Black Girls Rock (BGR) is a historic and monumental show that highlights the accomplishments of exceptional women of color. The mission of Black Girls Rock is to change the world by empowering black girls to lead, innovate and serve. To accomplish this goal BGR seek to provide resources and positive exposure for young girls to develop positive identity, build self-esteem and self-worth to combat the often seen negative images promoted in mass media.
Tonight my girlfriend and I had the opportunity to watch the Black Girls Rock 2015 award show. I was thoroughly impressed with the award show and at times found myself smiling uncontrollably the moment the camera would pan across the audience and catch the excitement illuminating from a young girl in the crowd as their favorite musician, actress, or idol graced the stage. Every word spoken, affirmed their worth, highlighting their internal and external beauty, intelligence and constantly built up their confidence.
As I was reading Qualitative Research Methods by Sarah J. Tracy, for this weeks blog post, I was instantly drawn to Exercise 2.2 in Chapter 2. This particular exercise ask to describe an issue or social problem that sparked my curiosity and I knew exactly what I wanted to further explore.
- How are young girls affected by the negative imagery of black women in television? What are the lasting impressions carried on into adulthood?
- At what age do black girls beauty standards and self esteem decrease due to lack of representation in the media?

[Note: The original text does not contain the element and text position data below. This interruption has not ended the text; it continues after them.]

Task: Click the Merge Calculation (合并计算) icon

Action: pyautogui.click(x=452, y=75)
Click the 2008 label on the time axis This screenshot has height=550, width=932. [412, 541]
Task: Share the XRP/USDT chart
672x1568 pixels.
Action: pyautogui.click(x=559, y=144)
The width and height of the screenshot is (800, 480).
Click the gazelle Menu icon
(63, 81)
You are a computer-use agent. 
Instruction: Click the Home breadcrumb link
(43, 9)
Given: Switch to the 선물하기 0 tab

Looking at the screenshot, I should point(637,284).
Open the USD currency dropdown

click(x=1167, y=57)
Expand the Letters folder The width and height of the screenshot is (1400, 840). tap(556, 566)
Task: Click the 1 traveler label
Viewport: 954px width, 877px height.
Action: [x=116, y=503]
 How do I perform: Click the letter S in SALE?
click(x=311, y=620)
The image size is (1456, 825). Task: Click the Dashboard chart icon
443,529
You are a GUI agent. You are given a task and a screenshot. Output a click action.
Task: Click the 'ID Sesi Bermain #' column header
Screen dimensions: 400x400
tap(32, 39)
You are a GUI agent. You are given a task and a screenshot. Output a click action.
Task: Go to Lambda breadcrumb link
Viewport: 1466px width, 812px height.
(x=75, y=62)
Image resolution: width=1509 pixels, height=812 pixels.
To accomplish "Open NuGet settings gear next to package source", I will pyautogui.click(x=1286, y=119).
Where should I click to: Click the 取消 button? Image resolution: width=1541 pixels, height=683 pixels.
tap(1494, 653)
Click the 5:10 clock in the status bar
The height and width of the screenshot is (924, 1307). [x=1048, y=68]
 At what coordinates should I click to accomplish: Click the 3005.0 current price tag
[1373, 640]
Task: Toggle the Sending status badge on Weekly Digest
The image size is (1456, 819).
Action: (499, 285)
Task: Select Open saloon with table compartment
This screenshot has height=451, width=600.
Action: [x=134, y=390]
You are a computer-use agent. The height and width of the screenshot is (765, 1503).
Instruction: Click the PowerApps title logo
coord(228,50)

The emic qualitative study is warranted and valuable in order to pursue the aforementioned research questions. As a researcher it is imperative to access the perspective of the black girls who are at the forefront of the issue. There has and continue to be negative experiences and perceptions of “traditional” beauty and “acceptable” standard of hair that young black girls face ( Ex: Vanessa Van Dyke). In order to come up with a solution, the point of view of the individuals facing these issues must be addressed and taken into account.
In regards to sensitizing concepts to help focus the research, issues pertaining to self-esteem, self identity, and self-hate definitely align with the research questions. Combining different types of data would be beneficial to answer the research questions and provide solutions. In depth interviews with the girls would provide confidential and secure conversations in a safe environment to really uncover their perspective surrounding a personal and sensitive issue. The use of a narrative inquiry would also prove as a resource to further understand the experiences lived by older women, when they were young girls, to gauge the effect if any it had in their adult life. Lastly, focus groups with young girls, watching cartoons, movies, or television shows and the role that black girls/women are playing would be helpful in identifying how that affects their outlook and identity.